All entries are to be returned verbatim.

» **Data extracts**:
----------------
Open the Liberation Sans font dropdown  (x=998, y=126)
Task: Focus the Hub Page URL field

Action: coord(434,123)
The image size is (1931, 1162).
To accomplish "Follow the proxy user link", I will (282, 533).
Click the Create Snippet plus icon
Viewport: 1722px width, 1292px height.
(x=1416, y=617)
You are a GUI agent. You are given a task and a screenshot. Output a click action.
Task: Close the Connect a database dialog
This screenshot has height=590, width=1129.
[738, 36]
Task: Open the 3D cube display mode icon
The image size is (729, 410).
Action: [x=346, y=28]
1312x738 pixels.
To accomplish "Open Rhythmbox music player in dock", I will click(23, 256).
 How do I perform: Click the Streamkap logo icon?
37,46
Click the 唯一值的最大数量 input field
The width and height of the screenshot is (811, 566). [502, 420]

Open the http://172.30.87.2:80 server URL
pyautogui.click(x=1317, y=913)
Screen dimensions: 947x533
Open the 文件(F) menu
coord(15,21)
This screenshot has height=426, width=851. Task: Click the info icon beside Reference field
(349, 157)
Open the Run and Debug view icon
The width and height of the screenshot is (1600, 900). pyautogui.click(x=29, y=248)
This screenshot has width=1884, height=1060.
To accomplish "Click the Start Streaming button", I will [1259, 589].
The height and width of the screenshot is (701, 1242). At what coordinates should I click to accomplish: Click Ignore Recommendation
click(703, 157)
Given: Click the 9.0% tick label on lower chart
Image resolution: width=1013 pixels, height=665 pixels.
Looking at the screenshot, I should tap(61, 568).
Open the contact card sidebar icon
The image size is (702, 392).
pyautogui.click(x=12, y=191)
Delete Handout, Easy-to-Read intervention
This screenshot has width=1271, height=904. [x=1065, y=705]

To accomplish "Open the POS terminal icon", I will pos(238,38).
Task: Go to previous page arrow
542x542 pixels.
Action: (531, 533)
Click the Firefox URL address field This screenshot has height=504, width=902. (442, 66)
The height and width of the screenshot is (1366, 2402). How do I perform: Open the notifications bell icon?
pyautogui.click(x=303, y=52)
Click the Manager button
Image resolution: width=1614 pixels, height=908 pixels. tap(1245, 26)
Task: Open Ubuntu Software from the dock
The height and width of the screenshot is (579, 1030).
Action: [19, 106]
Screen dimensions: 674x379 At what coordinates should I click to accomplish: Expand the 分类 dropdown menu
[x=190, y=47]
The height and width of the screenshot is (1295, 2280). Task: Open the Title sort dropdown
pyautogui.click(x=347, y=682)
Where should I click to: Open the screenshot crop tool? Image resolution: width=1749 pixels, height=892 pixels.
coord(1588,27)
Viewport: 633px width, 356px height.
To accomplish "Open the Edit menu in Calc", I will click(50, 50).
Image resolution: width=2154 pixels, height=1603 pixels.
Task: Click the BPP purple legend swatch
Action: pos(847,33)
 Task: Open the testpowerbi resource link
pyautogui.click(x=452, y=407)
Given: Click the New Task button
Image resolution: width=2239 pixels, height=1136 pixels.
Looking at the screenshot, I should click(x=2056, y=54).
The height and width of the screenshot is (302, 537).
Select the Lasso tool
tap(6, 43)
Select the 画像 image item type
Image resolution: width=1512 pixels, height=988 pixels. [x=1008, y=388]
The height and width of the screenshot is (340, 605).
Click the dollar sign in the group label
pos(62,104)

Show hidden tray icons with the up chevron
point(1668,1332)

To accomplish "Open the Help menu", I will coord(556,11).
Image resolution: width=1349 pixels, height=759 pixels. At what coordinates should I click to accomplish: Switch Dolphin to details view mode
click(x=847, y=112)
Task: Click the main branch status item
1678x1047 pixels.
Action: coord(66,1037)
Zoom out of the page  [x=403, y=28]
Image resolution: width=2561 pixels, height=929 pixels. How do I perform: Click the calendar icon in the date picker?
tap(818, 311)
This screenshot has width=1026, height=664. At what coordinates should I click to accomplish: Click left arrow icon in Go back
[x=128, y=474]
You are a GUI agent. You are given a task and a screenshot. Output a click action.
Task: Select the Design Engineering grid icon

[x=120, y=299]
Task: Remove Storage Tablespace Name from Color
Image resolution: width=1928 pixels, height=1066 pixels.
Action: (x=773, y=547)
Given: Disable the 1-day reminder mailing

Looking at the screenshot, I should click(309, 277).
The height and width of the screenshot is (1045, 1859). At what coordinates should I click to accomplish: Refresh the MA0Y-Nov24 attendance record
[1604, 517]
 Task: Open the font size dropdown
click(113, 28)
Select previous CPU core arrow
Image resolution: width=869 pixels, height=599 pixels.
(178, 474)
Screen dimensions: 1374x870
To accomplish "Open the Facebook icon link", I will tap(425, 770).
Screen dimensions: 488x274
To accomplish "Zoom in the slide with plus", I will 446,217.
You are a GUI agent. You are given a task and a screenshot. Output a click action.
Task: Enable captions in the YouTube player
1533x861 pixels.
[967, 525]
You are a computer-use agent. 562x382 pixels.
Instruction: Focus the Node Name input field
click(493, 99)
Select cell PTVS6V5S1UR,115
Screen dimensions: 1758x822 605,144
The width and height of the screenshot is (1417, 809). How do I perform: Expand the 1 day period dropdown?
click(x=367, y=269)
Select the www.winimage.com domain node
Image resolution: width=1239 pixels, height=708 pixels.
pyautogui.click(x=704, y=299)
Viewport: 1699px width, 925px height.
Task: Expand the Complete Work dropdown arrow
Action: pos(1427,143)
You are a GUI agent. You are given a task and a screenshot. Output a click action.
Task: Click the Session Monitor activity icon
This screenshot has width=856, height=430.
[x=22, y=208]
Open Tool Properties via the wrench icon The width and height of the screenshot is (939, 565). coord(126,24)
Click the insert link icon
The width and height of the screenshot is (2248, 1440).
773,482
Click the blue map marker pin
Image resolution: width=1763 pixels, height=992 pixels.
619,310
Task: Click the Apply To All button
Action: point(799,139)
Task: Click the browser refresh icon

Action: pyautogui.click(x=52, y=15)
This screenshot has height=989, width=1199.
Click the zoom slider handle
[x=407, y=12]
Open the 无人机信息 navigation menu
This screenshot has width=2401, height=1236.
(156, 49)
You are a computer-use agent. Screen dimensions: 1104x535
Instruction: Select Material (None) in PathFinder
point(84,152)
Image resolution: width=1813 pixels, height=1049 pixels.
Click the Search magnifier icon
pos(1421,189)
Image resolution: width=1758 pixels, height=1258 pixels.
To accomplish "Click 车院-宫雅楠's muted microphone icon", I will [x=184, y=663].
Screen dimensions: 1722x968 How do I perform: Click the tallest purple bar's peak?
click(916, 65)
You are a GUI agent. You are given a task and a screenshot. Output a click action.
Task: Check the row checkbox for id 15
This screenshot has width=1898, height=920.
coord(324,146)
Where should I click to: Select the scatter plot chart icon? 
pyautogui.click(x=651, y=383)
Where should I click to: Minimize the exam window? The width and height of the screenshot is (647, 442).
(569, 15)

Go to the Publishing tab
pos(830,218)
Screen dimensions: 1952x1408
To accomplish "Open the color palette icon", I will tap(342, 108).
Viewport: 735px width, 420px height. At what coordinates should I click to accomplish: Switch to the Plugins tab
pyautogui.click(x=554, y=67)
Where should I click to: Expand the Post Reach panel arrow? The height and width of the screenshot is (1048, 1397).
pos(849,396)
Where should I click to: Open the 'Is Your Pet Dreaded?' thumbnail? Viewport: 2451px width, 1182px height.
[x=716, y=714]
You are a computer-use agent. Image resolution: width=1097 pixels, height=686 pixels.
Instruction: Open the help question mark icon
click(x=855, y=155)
----------------
» **Solution for this problem**:
Open the Liberation Sans font dropdown  (x=998, y=126)
Task: Focus the Hub Page URL field

Action: coord(434,123)
The image size is (1931, 1162).
To accomplish "Follow the proxy user link", I will (282, 533).
Click the Create Snippet plus icon
Viewport: 1722px width, 1292px height.
(x=1416, y=617)
You are a GUI agent. You are given a task and a screenshot. Output a click action.
Task: Close the Connect a database dialog
This screenshot has height=590, width=1129.
[738, 36]
Task: Open the 3D cube display mode icon
The image size is (729, 410).
Action: [x=346, y=28]
1312x738 pixels.
To accomplish "Open Rhythmbox music player in dock", I will click(23, 256).
 How do I perform: Click the Streamkap logo icon?
37,46
Click the 唯一值的最大数量 input field
The width and height of the screenshot is (811, 566). [502, 420]

Open the http://172.30.87.2:80 server URL
pyautogui.click(x=1317, y=913)
Screen dimensions: 947x533
Open the 文件(F) menu
coord(15,21)
This screenshot has height=426, width=851. Task: Click the info icon beside Reference field
(349, 157)
Open the Run and Debug view icon
The width and height of the screenshot is (1600, 900). pyautogui.click(x=29, y=248)
This screenshot has width=1884, height=1060.
To accomplish "Click the Start Streaming button", I will [1259, 589].
The height and width of the screenshot is (701, 1242). At what coordinates should I click to accomplish: Click Ignore Recommendation
click(703, 157)
Given: Click the 9.0% tick label on lower chart
Image resolution: width=1013 pixels, height=665 pixels.
Looking at the screenshot, I should tap(61, 568).
Open the contact card sidebar icon
The image size is (702, 392).
pyautogui.click(x=12, y=191)
Delete Handout, Easy-to-Read intervention
This screenshot has width=1271, height=904. [x=1065, y=705]

To accomplish "Open the POS terminal icon", I will pos(238,38).
Task: Go to previous page arrow
542x542 pixels.
Action: (531, 533)
Click the Firefox URL address field This screenshot has height=504, width=902. (442, 66)
The height and width of the screenshot is (1366, 2402). How do I perform: Open the notifications bell icon?
pyautogui.click(x=303, y=52)
Click the Manager button
Image resolution: width=1614 pixels, height=908 pixels. tap(1245, 26)
Task: Open Ubuntu Software from the dock
The height and width of the screenshot is (579, 1030).
Action: [19, 106]
Screen dimensions: 674x379 At what coordinates should I click to accomplish: Expand the 分类 dropdown menu
[x=190, y=47]
The height and width of the screenshot is (1295, 2280). Task: Open the Title sort dropdown
pyautogui.click(x=347, y=682)
Where should I click to: Open the screenshot crop tool? Image resolution: width=1749 pixels, height=892 pixels.
coord(1588,27)
Viewport: 633px width, 356px height.
To accomplish "Open the Edit menu in Calc", I will click(50, 50).
Image resolution: width=2154 pixels, height=1603 pixels.
Task: Click the BPP purple legend swatch
Action: pos(847,33)
 Task: Open the testpowerbi resource link
pyautogui.click(x=452, y=407)
Given: Click the New Task button
Image resolution: width=2239 pixels, height=1136 pixels.
Looking at the screenshot, I should click(x=2056, y=54).
The height and width of the screenshot is (302, 537).
Select the Lasso tool
tap(6, 43)
Select the 画像 image item type
Image resolution: width=1512 pixels, height=988 pixels. [x=1008, y=388]
The height and width of the screenshot is (340, 605).
Click the dollar sign in the group label
pos(62,104)

Show hidden tray icons with the up chevron
point(1668,1332)

To accomplish "Open the Help menu", I will coord(556,11).
Image resolution: width=1349 pixels, height=759 pixels. At what coordinates should I click to accomplish: Switch Dolphin to details view mode
click(x=847, y=112)
Task: Click the main branch status item
1678x1047 pixels.
Action: coord(66,1037)
Zoom out of the page  [x=403, y=28]
Image resolution: width=2561 pixels, height=929 pixels. How do I perform: Click the calendar icon in the date picker?
tap(818, 311)
This screenshot has width=1026, height=664. At what coordinates should I click to accomplish: Click left arrow icon in Go back
[x=128, y=474]
You are a GUI agent. You are given a task and a screenshot. Output a click action.
Task: Select the Design Engineering grid icon

[x=120, y=299]
Task: Remove Storage Tablespace Name from Color
Image resolution: width=1928 pixels, height=1066 pixels.
Action: (x=773, y=547)
Given: Disable the 1-day reminder mailing

Looking at the screenshot, I should click(309, 277).
The height and width of the screenshot is (1045, 1859). At what coordinates should I click to accomplish: Refresh the MA0Y-Nov24 attendance record
[1604, 517]
 Task: Open the font size dropdown
click(113, 28)
Select previous CPU core arrow
Image resolution: width=869 pixels, height=599 pixels.
(178, 474)
Screen dimensions: 1374x870
To accomplish "Open the Facebook icon link", I will tap(425, 770).
Screen dimensions: 488x274
To accomplish "Zoom in the slide with plus", I will 446,217.
You are a GUI agent. You are given a task and a screenshot. Output a click action.
Task: Enable captions in the YouTube player
1533x861 pixels.
[967, 525]
You are a computer-use agent. 562x382 pixels.
Instruction: Focus the Node Name input field
click(493, 99)
Select cell PTVS6V5S1UR,115
Screen dimensions: 1758x822 605,144
The width and height of the screenshot is (1417, 809). How do I perform: Expand the 1 day period dropdown?
click(x=367, y=269)
Select the www.winimage.com domain node
Image resolution: width=1239 pixels, height=708 pixels.
pyautogui.click(x=704, y=299)
Viewport: 1699px width, 925px height.
Task: Expand the Complete Work dropdown arrow
Action: pos(1427,143)
You are a GUI agent. You are given a task and a screenshot. Output a click action.
Task: Click the Session Monitor activity icon
This screenshot has width=856, height=430.
[x=22, y=208]
Open Tool Properties via the wrench icon The width and height of the screenshot is (939, 565). coord(126,24)
Click the insert link icon
The width and height of the screenshot is (2248, 1440).
773,482
Click the blue map marker pin
Image resolution: width=1763 pixels, height=992 pixels.
619,310
Task: Click the Apply To All button
Action: point(799,139)
Task: Click the browser refresh icon

Action: pyautogui.click(x=52, y=15)
This screenshot has height=989, width=1199.
Click the zoom slider handle
[x=407, y=12]
Open the 无人机信息 navigation menu
This screenshot has width=2401, height=1236.
(156, 49)
You are a computer-use agent. Screen dimensions: 1104x535
Instruction: Select Material (None) in PathFinder
point(84,152)
Image resolution: width=1813 pixels, height=1049 pixels.
Click the Search magnifier icon
pos(1421,189)
Image resolution: width=1758 pixels, height=1258 pixels.
To accomplish "Click 车院-宫雅楠's muted microphone icon", I will [x=184, y=663].
Screen dimensions: 1722x968 How do I perform: Click the tallest purple bar's peak?
click(916, 65)
You are a GUI agent. You are given a task and a screenshot. Output a click action.
Task: Check the row checkbox for id 15
This screenshot has width=1898, height=920.
coord(324,146)
Where should I click to: Select the scatter plot chart icon? 
pyautogui.click(x=651, y=383)
Where should I click to: Minimize the exam window? The width and height of the screenshot is (647, 442).
(569, 15)

Go to the Publishing tab
pos(830,218)
Screen dimensions: 1952x1408
To accomplish "Open the color palette icon", I will tap(342, 108).
Viewport: 735px width, 420px height. At what coordinates should I click to accomplish: Switch to the Plugins tab
pyautogui.click(x=554, y=67)
Where should I click to: Expand the Post Reach panel arrow? The height and width of the screenshot is (1048, 1397).
pos(849,396)
Where should I click to: Open the 'Is Your Pet Dreaded?' thumbnail? Viewport: 2451px width, 1182px height.
[x=716, y=714]
You are a computer-use agent. Image resolution: width=1097 pixels, height=686 pixels.
Instruction: Open the help question mark icon
click(x=855, y=155)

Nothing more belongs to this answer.